In this blog post, I explore Slack’s real-time messaging architecture with a discussion on the architectural and system design concepts they leverage to scale and keep the latency low. 

The study will help us understand the intricacies of real-world web-scale architectures, enhancing our system design knowledge notably. 

With that being said, let’s get started. 

Slack’s Real-time Messaging Architecture

Slack sends millions of messages daily across millions of channels in real-time across the world. A Slack channel serves as a dedicated space for communication and collaboration among team members. Channels in Slack can be created for any project, topic or team.

The core Slack services, aka Servers, are written in Java. They are Channel Servers, Gateway Servers, Admin Servers and Presence Servers.

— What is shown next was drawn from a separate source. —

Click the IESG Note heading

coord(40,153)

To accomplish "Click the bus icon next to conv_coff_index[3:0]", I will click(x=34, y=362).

Slack real time messaging architecture

Image src: Slack

Channel Servers

Slack’s Channel Servers (CS) are stateful and in-memory. They hold channel information in-memory. Every Channel Server is mapped to a subset of Slack channels based on consistent hashing. At peak times, approx. 16 million channels are served per host. 

The channel ID is hashed and mapped to a unique server. Every Channel Server host receives and sends messages for the respective mapped channels. 

Consistent hash ring managers manage the consistent hash ring for the Channel Servers. They replace the unhealthy Channel Servers pretty quickly with the new Channel Server ready to handle traffic within 20 seconds. 

Two key things to note here:

1. The Channel Servers are stateful. They hold channel information in-memory. Why stateful and in-memory? Isn’t this a scalability bottleneck? If a Server node handling a certain client request with their specific information stored in-memory goes down, other cluster nodes can’t replace that node without the client realizing that the server went down.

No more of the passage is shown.